Shocking sex abuse claims exposed at Pennsylvania juvenile centers

Shocking sex abuse claims exposed at Pennsylvania juvenile centers


More than a dozen sexual abuse victims filed a lawsuit against the Pennsylvania Department of Human Services claiming a failure to protect them from the reported assaults at three state-run juvenile detention facilities.

The 16 men and women allege incidents of sexual abuse dating back to 2000 and happening as recently as 2023, the law firm representing the victims said in a press release. The alleged abuse happened at Loysville Youth Development Center, North Central Secure Treatment Unit and South Mountain Secure Treatment Unit.

“Despite the well-documented abuse of children in the juvenile detention system, little was done by the Commonwealth of Pennsylvania to protect these children or to punish their abusers,” the Levy Konigsberg firm said in the release.

The alleged abuse involved many different staff members at the facilities, including correctional/detention officers, counselors, teachers, supervisors and managers.

In 2010, the director of Pennsylvania’s Bureau of Juvenile Justice Services ignored federal reports of sexual abuse at the facilities and said children in the facilities “whose IQs are rather low” could not answer questions about whether they were abused.

View of the Pennsylvania State Capitol in downtown Harrisburg, Pennsylvania on April 2, 2023.

DANIEL SLIM/Getty

“It is this shocking and callous negligence on the part of the Commonwealth that has prompted the filing of this lawsuit,” the firm said.

The law firm said the abuse may date back even further, since laws in Pennsylvania prevent individuals who were born prior to November 26, 1989 from filing childhood sexual abuse claims.

“These cases once again show why it is so important for Pennsylvania lawmakers to pass legislation that will allow survivors of child sexual abuse to seek justice, regardless of how long ago the abuse occurred,” Levy Konigsberg Partner Jerome Block said. “There are many more survivors, including men and women sexually abused at these same facilities in earlier decades, who are unable to file their cases of child sexual abuse under current Pennsylvania law.”

The firm also filed child sexual abuse lawsuits against juvenile residential rehabilitative facility VisionQuest National, Ltd. and nonprofit organization Devereux Foundation in Pennsylvania.
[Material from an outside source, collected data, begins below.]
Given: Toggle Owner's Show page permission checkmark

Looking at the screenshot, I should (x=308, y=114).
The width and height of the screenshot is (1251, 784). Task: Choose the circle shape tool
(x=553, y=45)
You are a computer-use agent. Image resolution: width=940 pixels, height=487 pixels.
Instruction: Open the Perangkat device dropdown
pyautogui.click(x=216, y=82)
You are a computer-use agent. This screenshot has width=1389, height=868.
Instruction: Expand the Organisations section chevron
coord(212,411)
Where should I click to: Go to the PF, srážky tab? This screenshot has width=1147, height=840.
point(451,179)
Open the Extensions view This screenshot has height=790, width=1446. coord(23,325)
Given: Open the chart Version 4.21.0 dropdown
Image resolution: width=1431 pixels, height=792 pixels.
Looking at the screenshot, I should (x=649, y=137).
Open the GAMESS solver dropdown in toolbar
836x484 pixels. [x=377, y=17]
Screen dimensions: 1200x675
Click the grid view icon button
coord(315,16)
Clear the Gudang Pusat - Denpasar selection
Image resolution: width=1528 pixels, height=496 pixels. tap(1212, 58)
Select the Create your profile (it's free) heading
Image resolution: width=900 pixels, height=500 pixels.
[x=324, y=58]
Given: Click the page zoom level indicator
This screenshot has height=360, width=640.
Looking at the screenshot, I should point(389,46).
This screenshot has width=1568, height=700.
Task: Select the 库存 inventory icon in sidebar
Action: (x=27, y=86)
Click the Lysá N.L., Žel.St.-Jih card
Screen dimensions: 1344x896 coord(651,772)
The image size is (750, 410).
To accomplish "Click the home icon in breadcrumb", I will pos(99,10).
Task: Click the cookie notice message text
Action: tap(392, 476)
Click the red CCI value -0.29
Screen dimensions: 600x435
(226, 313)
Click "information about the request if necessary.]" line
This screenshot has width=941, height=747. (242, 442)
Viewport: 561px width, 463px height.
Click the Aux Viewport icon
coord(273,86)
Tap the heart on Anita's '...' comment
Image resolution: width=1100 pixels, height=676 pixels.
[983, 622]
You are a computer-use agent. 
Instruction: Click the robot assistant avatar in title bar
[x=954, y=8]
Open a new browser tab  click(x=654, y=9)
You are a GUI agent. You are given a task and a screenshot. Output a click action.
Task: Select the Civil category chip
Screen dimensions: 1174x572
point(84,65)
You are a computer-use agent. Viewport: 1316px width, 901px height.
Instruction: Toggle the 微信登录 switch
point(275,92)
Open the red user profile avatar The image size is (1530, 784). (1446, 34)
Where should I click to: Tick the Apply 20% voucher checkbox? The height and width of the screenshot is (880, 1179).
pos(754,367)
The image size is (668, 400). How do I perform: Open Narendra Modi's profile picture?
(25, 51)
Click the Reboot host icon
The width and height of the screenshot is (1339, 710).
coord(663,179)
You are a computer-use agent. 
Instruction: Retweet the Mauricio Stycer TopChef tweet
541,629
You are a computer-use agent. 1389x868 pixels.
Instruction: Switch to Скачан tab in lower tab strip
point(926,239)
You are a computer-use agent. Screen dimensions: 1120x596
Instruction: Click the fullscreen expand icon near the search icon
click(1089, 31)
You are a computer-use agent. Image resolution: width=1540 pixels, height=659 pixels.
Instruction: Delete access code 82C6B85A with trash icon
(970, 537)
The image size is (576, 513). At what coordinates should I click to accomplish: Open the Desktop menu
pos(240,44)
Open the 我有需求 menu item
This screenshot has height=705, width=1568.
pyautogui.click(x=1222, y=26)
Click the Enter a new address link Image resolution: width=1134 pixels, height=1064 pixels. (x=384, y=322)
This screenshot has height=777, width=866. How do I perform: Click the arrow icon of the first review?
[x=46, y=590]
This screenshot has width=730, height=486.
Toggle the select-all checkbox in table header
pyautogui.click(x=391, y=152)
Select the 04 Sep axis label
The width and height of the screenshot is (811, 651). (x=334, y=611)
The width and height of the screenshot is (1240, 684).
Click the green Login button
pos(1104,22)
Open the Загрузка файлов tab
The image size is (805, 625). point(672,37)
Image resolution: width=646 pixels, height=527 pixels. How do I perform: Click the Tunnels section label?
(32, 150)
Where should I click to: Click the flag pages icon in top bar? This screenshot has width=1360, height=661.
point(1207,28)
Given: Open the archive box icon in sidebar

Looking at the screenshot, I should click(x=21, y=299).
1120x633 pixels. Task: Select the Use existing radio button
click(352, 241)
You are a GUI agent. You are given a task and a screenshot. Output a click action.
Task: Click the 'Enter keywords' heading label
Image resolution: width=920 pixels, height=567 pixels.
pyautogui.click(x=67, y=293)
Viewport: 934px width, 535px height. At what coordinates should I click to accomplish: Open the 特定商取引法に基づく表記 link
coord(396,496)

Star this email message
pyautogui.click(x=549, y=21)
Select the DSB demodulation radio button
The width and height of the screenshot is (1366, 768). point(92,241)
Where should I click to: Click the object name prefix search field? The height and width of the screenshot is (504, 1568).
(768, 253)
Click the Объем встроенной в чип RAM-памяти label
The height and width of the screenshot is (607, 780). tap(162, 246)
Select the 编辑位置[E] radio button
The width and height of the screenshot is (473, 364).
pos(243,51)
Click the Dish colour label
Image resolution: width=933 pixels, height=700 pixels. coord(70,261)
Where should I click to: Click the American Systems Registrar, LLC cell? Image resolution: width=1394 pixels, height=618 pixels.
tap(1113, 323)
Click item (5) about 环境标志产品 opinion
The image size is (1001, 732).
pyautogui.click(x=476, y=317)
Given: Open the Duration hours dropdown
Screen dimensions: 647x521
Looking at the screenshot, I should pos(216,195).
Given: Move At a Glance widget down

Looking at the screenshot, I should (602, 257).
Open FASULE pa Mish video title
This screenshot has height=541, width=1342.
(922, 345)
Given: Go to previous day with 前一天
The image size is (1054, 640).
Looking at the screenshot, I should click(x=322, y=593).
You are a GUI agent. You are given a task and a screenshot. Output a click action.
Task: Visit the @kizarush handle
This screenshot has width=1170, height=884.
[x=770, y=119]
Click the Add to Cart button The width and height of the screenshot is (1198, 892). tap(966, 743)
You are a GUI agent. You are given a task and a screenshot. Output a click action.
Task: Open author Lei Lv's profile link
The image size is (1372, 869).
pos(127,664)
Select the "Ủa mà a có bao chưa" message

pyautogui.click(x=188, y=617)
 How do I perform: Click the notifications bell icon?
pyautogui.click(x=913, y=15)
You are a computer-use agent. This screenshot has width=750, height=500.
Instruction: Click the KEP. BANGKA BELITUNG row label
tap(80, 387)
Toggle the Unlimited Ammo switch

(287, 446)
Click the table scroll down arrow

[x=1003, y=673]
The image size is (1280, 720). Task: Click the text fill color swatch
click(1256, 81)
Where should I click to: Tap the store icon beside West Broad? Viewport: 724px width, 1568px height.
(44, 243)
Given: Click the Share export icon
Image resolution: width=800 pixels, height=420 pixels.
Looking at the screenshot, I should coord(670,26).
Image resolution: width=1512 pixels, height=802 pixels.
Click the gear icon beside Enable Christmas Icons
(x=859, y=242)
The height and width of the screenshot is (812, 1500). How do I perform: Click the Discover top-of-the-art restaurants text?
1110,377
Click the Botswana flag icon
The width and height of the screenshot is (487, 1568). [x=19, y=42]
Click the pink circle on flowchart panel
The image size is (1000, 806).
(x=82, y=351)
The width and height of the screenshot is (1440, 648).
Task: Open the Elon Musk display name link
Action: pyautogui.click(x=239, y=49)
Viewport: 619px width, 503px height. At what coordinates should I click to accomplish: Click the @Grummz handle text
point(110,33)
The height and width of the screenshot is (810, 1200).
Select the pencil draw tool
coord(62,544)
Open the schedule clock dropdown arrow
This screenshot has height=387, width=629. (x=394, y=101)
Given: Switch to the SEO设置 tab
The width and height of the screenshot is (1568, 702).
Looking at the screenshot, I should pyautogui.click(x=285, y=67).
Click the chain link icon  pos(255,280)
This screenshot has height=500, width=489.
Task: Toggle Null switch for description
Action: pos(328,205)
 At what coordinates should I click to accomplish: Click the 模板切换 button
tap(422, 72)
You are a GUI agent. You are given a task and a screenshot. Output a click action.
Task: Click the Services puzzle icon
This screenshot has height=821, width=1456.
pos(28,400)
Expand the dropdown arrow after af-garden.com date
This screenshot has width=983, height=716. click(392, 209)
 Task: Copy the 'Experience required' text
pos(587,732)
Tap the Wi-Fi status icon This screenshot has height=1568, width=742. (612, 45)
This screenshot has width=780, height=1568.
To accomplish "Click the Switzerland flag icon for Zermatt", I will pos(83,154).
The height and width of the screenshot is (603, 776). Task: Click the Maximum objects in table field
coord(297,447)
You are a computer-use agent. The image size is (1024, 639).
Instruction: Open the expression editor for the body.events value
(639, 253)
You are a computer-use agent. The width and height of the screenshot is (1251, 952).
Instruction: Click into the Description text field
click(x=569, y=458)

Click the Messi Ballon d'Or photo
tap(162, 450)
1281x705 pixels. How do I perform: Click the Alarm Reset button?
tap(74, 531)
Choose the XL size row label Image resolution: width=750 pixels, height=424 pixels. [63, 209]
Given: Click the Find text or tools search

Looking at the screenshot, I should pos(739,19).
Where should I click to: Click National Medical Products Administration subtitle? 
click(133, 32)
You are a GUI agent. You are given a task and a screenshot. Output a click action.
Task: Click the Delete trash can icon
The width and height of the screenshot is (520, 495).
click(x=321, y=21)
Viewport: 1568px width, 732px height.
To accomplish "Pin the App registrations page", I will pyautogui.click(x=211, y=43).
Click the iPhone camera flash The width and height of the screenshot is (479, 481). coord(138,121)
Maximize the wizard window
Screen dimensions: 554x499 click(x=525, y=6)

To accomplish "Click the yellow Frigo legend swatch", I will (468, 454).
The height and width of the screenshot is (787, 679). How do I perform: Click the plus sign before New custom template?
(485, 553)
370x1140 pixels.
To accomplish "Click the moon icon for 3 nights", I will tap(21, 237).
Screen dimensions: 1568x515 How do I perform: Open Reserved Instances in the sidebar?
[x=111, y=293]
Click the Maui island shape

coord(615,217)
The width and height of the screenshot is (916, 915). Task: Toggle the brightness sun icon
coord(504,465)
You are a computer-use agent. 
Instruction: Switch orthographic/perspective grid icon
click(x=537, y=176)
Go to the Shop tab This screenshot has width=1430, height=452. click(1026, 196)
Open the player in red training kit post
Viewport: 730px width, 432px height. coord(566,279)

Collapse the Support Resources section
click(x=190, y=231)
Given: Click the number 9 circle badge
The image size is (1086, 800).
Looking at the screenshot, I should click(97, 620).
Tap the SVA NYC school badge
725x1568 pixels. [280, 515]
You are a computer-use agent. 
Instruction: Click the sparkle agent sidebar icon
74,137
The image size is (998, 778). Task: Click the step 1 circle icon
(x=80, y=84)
The firm is representing 20 survivors in the VisionQuest lawsuit and 18 survivors in the Devereux suit.

In a fourth lawsuit filed in the state, the firm is representing 12 survivors alleging childhood sexual abuse at juvenile detention center Northwestern Academy.

In total, the firm is representing 66 survivors across the four lawsuits.

“For many years, Pennsylvania’s most vulnerable children have been sexually abused, neglected, and traumatized at juvenile detention facilities throughout the state, including Northwestern Academy,” the law firm said in a release.

The law firm is pursuing legal action against juvenile facilities in other states as well, including Maryland, New Jersey, Illinois and Michigan.

Newsweek reached out to the Pennsylvania Department of Human Services seeking comment about the lawsuit.